No. As discussed during this session, knowing the driver mutations is only part of the equation.
Of course, one must first have targeted drugs available for the driver aberrations that are detected in the tumour, and currently there are not enough drugs to propose a targeted therapy to all patients.

Furthermore, inter-tumour and intra-tumour heterogeneity significantly complicates the situation. Some mutations will be observed in all cells of the primary tumour and, for patients with metastatic disease in all the metastatic lesions, but we frequently see sub-clonal mutations that are only present in a fraction of the primary tumour, or are restricted to certain metastatic lesions. At this stage, we know that tumour heterogeneity plays an important role in the response to treatment, but the detailed mechanisms and clinical implications must still be elucidated.

Another complication is that knowing that a specific mutation is a drug response biomarker in a specific tumour type by no means guarantees that the drug will work on the same mutation in another tumour type. A well-known example is the BRAF V600E mutationthat confers exquisite sensitivity to some targeted drugs in melanoma but not in other cancer types. The context where a mutation occurs, including the cancer type and the co-occurring mutations, matters enormously, and sometimes our understanding of tumour biology is just too fragmentary to adequately integrate all these aspects.
 

What other aspects of implementing molecular screening in the clinic were discussed?

The need for standardisation was also addressed. For example, one still needs to agree on a common nomenclature for the levels of evidence of genetic biomarkers in oncology, in other words how we communicate our confidence in the reliability of genetic biomarker information. Different people use different scales for these levels of evidence, making it more difficult to develop a global discussion and reach consensus.

Another aspect that was discussed in the session is that the current DNA-centric approach, while very powerful and very useful, doesn’t give the full picture. Ultimately, it’s at the level of the proteins, the molecular pathways, the cells and the tissues where most of the action happens. If we want to achieve reliable personalised cancer medicine, we will probably have to incorporate more information on the protein level, microenvironment, metabolism, immune system and even tumour architecture. Systems biology and mathematical modelling will also become increasingly important to make sense of this bewildering complexity.
 

What impact will the AURORA programme have on the way molecular information is used in the clinic?

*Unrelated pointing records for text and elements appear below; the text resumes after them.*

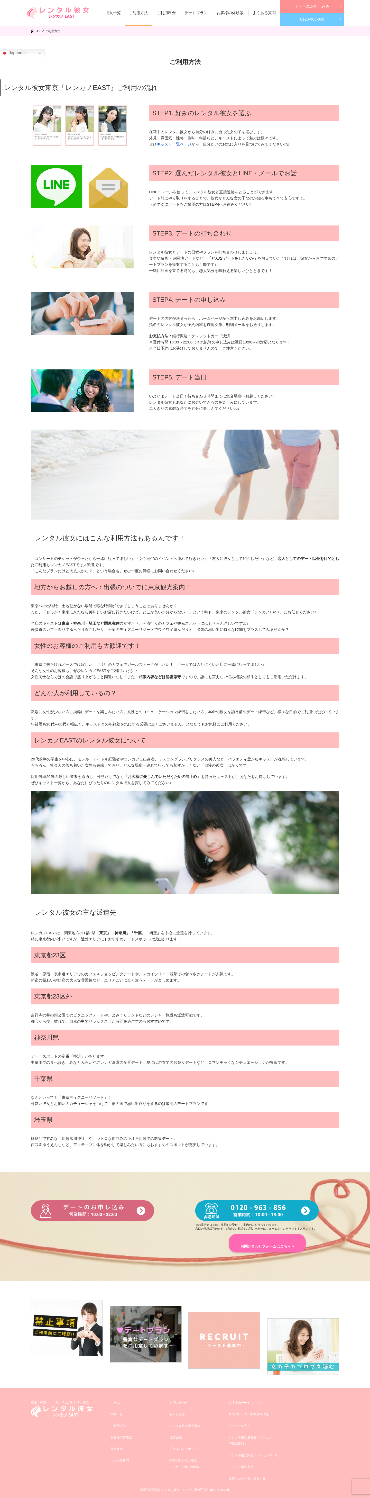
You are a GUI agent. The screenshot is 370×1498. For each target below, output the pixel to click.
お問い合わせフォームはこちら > (267, 1246)
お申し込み (177, 1414)
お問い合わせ (179, 1402)
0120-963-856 (312, 19)
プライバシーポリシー (185, 1449)
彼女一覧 (116, 1414)
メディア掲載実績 (241, 1467)
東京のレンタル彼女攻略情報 (249, 1414)
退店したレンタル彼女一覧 (247, 1478)
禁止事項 (116, 1449)
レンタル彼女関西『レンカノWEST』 (255, 1455)
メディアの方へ (239, 1426)
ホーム (115, 1402)
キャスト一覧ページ (174, 144)
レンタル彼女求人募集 (185, 1426)
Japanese (14, 53)
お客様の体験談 (121, 1437)
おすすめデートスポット (246, 1402)
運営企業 (176, 1437)
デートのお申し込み (312, 6)
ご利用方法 (118, 1426)
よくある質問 (119, 1460)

AURORA is innovating in the way the molecular tumour board is implemented. Having more than 80 sites that will ultimately participate in the programme prompted us to establish a central molecular tumour board that comprises more than fifteen experts in oncology, genetics and genomics, pathology and bioinformatics. This board seeks to provide additional information on the functional and clinical consequences of the molecular aberrations. It meets every two weeks via a conference call to discuss the findings and seek consensus on the information that should be reported to the clinicians. I think that this is an interesting model for molecular tumour boards in the future.

Even more importantly, the basic knowledge about metastatic breast cancer biology coming out of AURORA will be very useful to guide the decisions of molecular tumour boards in the future. In particular, a better understanding of how tumour heterogeneity and tumour evolution impacts treatment will be a major advance. And lastly, the clinical trials for targeted therapies that will be associated with AURORA will generate important information about the clinical utility of specific genetic biomarkers.

The final take home message of the session was that the enthusiasm for molecular screening is fully warranted, but also that one should keep in mind that its clinical implementation comes with many challenges and still largely belongs to the investigative realm. Ambitious initiatives such as AURORA will be crucial to bridge the remaining gap with the clinic.